Yet, Assad probably doesn't quite realize just how far the opposition has come and that he's likely fighting a losing battle to stay in power. The tighter he grasps that power, the more people rally against his regime. Syrians are realizing just how evil the regime truly is and with the Internet and its myriad communications streams (Twitter, YouTube, blogging, etc.) allows people to get the message out. They are seeing that their fellow countrymen are being slaughtered in places like Homs for merely speaking out against the ongoing violence - let alone against the regime. Far from silencing the opposition, Assad's brutal crackdown is having the opposite effect. The opposition is growing larger and bolder with each passing day and despite the regime's loyalists' advantages in military capabilities, seeing the streets run red with the blood of civilians - including women and children - is enough to convince Syrians that Assad's regime must come to an end.

Watch for yet another round of attempts to convince Assad to take the golden parachute to exile - but those will fall on deaf ears.

UPDATE:
Red Cross efforts to get injured journalists out of Homs, along with the remains of American journalist Marie Colvin and French photographer Remi Ochlik, have thus far been met with static from Assad's regime. Assad's regime takes no responsibility in the artillery attacks resulting in their deaths and the journalists' injuries, and instead blames the journalists themselves for being in harms way by not partaking in the clown circus of official propaganda channels.

UPDATE:
The Jerusalem Post is reporting that Hamas is backing the rebel opposition groups arrayed against Assad. That follows moves by Hamas leaders over the past several months to find other safe havens besides their longstanding relationship with the Assad leadership in Damascus. It's interesting that they're not only opposing Assad, but are publicly stating their intentions to block Hizbullah and Iran from taking advantage of the situation.
Hamas went public after nearly a year of equivocating as Assad's army, largely led by fellow members of the president's Alawite sect, has crushed mainly Sunni protesters and rebels.

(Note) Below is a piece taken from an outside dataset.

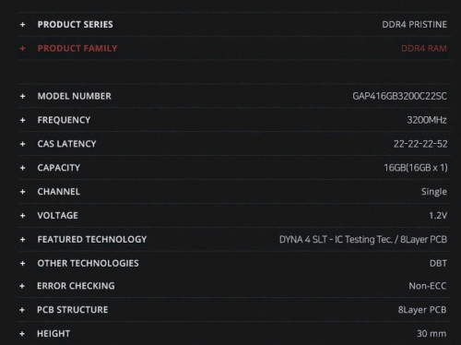Screen dimensions: 461x345
Task: Click plus icon beside Featured Technology
Action: 22,240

In a Middle East split along sectarian lines between Shi'ite and Sunni Islam, the public abandonment of Assad casts immediate questions over Hamas's future ties with its principal backer Iran, which has stuck by its ally Assad, as well as with Iran's fellow Shi'ite allies in Lebanon's Hezbollah movement.

"I salute all the nations of the Arab Spring and I salute the heroic people of Syria who are striving for freedom, democracy and reform," Hamas leader Ismail Haniyeh, visiting Egypt from the Gaza Strip, told thousands of Friday worshipers at Cairo's al-Azhar mosque.

"We are marching towards Syria, with millions of martyrs," chanted worshipers at al-Azhar, home to one of the Sunni world's highest seats of learning. "No Hezbollah and no Iran. The Syrian revolution is an Arab revolution."
Not only is Haniyeh turning his back on Assad, but is also spitting in the face of the Iranian regime that has backed the terror group from the outset.

It also raises new questions about whether the fight in Syria may break down along sectarian lines with Hamas and Hizbullah fight amongst each other for primacy to dominate what may come after Assad.